Biography: Tomoaki Ohtsuki (Otsuki) is currently a Professor at Keio university, Japan. He received the B.E., M.E., and Ph. D. degrees in Electrical Engineering from Keio University, Yokohama, Japan in 1990, 1992, and 1994, respectively. From 1995 to 2005 he was with Science University of Tokyo. In 2005 he joined Keio University. He is engaged in research on wireless communications, optical communications, signal processing, and information theory. Dr. Ohtsuki is a recipient of the 1997 Inoue Research Award for Young Scientist, the 1997 Hiroshi Ando Memorial Young Engineering Award, Ericsson Young Scientist Award 2000, 2002 Funai Information and Science Award for Young Scientist, IEEE the 1st Asia-Pacific Young Researcher Award 2001, the 5th International Communication Foundation (ICF) Research Award, 2011 IEEE SPCE Outstanding Service Award, the 27th TELECOM System Technology Award, ETRI Journal’s 2012 Best Reviewer Award, and 9th International Conference on Communications and Networking in China 2014 (CHINACOM ’14) Best Paper Award.
He has published more than 165 journal papers and 380 international conference papers.
He served a Chair of IEEE Communications Society, Signal Processing for Communications and Electronics Technical Committee. He served a technical editor of the IEEE Wireless Communications Magazine and an editor of Elsevier Physical Communications. He is now serving an Area Editor of the IEEE Transactions on Vehicular Technology and an editor of the IEEE Communications Surveys and Tutorials.
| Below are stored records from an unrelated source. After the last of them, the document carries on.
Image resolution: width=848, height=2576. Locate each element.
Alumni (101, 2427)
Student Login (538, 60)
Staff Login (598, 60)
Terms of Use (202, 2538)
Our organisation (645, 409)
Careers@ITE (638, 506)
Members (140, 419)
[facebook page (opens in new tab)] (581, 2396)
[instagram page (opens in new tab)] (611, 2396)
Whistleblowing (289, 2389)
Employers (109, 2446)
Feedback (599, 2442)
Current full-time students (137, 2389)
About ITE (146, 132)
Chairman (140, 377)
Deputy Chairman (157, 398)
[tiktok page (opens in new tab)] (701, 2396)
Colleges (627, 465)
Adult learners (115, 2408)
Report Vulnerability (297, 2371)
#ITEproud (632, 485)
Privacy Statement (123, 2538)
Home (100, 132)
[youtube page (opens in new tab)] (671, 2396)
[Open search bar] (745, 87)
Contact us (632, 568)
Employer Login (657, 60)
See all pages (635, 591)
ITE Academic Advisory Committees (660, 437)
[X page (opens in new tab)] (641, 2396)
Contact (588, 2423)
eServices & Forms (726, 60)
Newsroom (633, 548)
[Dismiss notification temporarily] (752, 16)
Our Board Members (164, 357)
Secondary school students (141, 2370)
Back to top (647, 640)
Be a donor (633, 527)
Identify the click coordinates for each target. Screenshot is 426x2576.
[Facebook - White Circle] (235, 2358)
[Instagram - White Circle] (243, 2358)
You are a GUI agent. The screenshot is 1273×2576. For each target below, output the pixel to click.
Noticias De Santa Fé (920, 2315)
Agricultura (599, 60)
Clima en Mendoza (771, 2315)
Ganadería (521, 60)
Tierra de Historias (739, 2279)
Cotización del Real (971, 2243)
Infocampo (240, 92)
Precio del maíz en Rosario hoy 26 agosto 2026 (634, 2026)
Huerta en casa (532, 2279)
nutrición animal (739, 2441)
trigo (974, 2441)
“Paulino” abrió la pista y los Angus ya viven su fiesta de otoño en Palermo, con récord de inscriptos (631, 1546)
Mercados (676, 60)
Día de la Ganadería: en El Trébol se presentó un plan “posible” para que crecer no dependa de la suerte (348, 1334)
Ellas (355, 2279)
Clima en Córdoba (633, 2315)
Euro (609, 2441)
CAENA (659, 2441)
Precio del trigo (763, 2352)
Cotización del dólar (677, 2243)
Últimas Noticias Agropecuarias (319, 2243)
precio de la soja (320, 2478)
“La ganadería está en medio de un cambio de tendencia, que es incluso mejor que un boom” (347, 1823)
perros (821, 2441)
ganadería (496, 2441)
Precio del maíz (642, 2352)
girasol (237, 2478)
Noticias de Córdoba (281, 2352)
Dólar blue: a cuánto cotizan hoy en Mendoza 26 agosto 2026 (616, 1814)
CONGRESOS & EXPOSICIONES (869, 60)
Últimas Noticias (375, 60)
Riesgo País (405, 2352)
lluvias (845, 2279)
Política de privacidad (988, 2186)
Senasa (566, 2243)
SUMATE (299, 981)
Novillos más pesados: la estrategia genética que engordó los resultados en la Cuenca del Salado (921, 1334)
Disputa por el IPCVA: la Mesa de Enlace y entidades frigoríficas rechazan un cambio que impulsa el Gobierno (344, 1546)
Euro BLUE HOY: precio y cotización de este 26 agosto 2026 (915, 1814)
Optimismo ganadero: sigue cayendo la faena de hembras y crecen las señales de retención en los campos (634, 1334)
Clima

He has served general-co chair and symposium co-chair of many conferences, including IEEE GLOBECOM 2008, SPC, IEEE ICC2011, CTS, IEEE GCOM2012, SPC, IEEE SPAWC, and IEEE APWCS. He gave tutorials and keynote speech at many international conferences including IEEE VTC, IEEE PIMRC, and so on. He was a Vice President of Communications Society of the IEICE, Japan and is the elected President of Communications Society of the IEICE, Japan. He is a senior member of the IEEE and a fellow of the IEICE.